A Afilhada de Amy
Roberto Rillo Bíscaro
A última aparição pública da trágica Amy Winehouse
aconteceu poucos dias antes de seu falecimento, em um show da afilhada Dione
Broomfield, que lançava seu segundo álbum.
O sucesso de Back to Black deflagrou uma minionda de
nepotismo. O pai de Amy lançou álbum e começou a fazer shows (ele se
apresentava em Nova York quando a filha morreu) e a madrinha anunciou
Broomfield como sua possível sucessora, afirmando que a garota de então 13 anos
era melhor que a mentora na mesma idade.
Frente ao carnaval de mídia cercando o lançamento de
Introducing Dionne Broomfield (2009), chequei um par de canções no You Tube. A
petulância de batizar o álbum quase como o Presenting Dionne Warwick (1963) me
divertiu e a seleção de covers da soul music me interessou. Não passei da
audição online. A adolescente não fez feio, mas, prum 40tão, ela não tinha nada
a acrescentar a clássicos como Ain’t No Mountain High Enough.

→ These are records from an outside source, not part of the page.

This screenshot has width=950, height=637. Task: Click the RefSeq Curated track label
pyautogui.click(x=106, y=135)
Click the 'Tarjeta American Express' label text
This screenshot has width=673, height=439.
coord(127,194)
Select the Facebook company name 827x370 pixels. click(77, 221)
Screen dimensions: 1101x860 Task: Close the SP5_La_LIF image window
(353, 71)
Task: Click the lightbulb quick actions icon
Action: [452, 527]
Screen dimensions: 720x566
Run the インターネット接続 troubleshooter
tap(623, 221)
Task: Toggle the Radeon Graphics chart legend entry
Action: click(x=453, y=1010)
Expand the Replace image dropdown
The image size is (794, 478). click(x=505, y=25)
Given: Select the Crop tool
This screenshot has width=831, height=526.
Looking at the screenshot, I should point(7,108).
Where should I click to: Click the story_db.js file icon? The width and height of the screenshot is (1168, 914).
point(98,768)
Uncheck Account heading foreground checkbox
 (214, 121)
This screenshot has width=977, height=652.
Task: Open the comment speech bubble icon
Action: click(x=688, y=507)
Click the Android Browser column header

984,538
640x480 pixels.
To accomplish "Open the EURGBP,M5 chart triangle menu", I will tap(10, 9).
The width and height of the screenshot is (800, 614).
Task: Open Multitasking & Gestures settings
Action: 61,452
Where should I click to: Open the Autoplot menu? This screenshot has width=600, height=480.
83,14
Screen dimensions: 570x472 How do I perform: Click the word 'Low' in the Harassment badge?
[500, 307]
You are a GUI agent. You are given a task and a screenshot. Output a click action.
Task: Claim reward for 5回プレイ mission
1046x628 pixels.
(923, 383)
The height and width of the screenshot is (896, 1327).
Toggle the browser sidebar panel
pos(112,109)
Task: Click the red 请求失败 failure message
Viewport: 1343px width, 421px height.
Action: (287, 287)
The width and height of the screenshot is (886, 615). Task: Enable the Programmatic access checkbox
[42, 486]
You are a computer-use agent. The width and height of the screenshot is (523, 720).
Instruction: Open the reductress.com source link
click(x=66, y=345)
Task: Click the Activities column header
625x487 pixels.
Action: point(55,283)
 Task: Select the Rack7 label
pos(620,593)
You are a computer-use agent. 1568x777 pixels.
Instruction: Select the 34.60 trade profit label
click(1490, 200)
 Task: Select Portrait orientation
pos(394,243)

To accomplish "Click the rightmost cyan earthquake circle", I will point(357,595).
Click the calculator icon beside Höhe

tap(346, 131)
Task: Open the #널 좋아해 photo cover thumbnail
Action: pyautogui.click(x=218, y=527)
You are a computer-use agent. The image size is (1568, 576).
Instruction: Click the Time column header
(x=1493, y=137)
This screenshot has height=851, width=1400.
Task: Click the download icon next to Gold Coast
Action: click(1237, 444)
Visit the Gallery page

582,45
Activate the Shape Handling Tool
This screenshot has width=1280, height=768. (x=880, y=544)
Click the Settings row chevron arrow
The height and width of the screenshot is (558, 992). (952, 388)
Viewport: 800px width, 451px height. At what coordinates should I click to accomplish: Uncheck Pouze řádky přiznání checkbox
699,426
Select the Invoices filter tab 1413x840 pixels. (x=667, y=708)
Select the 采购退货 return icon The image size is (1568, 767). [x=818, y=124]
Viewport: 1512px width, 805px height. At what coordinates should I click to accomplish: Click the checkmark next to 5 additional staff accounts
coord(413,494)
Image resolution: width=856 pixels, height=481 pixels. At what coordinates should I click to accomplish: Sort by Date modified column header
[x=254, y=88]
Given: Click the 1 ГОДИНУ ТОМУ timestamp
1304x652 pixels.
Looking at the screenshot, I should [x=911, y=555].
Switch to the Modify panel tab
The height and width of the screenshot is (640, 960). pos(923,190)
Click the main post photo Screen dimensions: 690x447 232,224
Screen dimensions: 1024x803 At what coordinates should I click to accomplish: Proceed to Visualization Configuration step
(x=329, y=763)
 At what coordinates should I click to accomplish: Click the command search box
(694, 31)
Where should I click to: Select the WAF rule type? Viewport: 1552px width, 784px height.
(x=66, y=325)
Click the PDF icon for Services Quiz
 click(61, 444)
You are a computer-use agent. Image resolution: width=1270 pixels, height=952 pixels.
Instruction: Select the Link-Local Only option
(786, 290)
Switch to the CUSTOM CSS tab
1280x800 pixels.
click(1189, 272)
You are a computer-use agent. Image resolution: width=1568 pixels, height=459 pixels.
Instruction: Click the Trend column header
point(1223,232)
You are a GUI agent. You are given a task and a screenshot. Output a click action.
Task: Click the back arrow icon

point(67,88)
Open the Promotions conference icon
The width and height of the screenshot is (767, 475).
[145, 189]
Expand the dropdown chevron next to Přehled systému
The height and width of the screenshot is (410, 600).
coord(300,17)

Não fiquei bravo. Em minha juventude fui introduzido a
clássicos Motown por branquelos ingleses como Phil Collins ou Kim Wilde. Os
críticos detonavam as releituras, mas foram elas que marcaram essa fase de
minha vida. Por mais que eu reconheça que You Can’t Hurry Love e You Keep Me
Hanging On são melhores com as Supremes, insisto em carregar Collins e Wilde em
meu mp3. Por que os jovens atuais não poderiam fazer o mesmo com Broomfield?
Quando Good for the Soul foi lançado em julho, pensei
em novamente checar algumas canções no You Tube e boa. A morte da madrinha me
fez querer escutar o álbum inteiro, porém.
Good for the Soul é uma coleção de canções inéditas,
dando sequência ao coquetel retrô de soul, rhythm’n’blues e outras antiguidades,
tipo Phil Spector, do primeiro álbum. Se pra mim, essa sonoridade é antiga,
pruma menina de 15 anos é pré-histórica! De vez em quando, uma piscadela trip
hop ou electronica pra salpicar o trabalho com alguma contemporaneidade.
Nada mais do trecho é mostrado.